11 JUN 2021
Kin-Ming Lo is an Executive Scientific Director in immuno-oncology research and a protein engineer by training. He talks to us about his career path from chemistry to immuno-oncology, and the rewards of developing drugs that can potentially improve patients’ lives.
How did you make the move from academia to industry?
I joined Gobind Khorana's lab at MIT. He was regarded as the ‘father’ of DNA synthesis — a nucleic acid chemist who pioneered the field and won the Nobel Prize for using synthetic nucleic acids to crack the genetic code. In his lab, I learned how to synthesize DNA as a starting point, and then all the fundamental molecular biology techniques from cloning to protein expression. When I finally went for my first industry job, I could truly sell myself as a DNA chemist and molecular biologist.
In the early 1990’s, I was working at a company called Abbott Biotech, but it was moving to Chicago and my family and I didn’t want to go. My boss at the time, a fellow postdoc from MIT, was asked to head Fuji ImmunoPharmaceuticals (FIP), a company founded by his mentor and Nobel laureate Susumu Tonegawa. Fuji saw that the days of chemical photography were fast coming to an end, and they wanted to screen their huge photochemical library for pharmaceutical use, because a number of dyes were shown to have potent antiviral properties.
I went with my boss to this new start-up. Because we were both molecular biologists with expertise in expressing proteins, our main job was to express proteins for use in a variety of assays to screen the Fuji photochemical library for anti-HIV activity. In our spare time, we started working on recombinant antibodies and antibody-cytokine fusion proteins. Our progress in those areas eventually caught the attention of Merck KGaA, Darmstadt, Germany which acquired Lexigen (formerly FIP) in the late 1990’s.

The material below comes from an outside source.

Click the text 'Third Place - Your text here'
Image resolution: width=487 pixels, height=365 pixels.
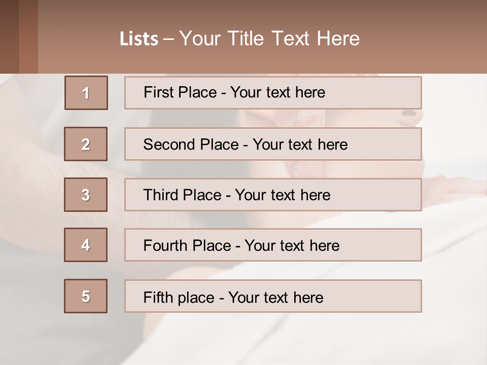point(237,195)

What’s your biggest career achievement?
My biggest achievement is an immuno-oncology drug that is now in clinical trials called bintrafusp alfa – a type of drug known as an antibody-cytokine trap. Cancers have multiple ways of suppressing our immune response. One of those ways is through cell/cell interaction by binding to T cell checkpoint molecules that inhibit T cells, and another is through secreting immunosuppressive cytokines in the tumor microenvironment.
The antibody-cytokine trap was designed to simultaneously block both immunosuppressive mechanisms. It is a fusion of an antibody against the T cell checkpoint PD-L1, and a ‘trap’ that captures the immunosuppressive cytokine TGFbeta. The concept of this dual targeting by bintrafusp alfa is that the antibody part, by binding to PD-L1, not only re-activates the T cells, but also co-localize the trap to the tumor microenvironment to capture the TGFbeta that is secreted locally.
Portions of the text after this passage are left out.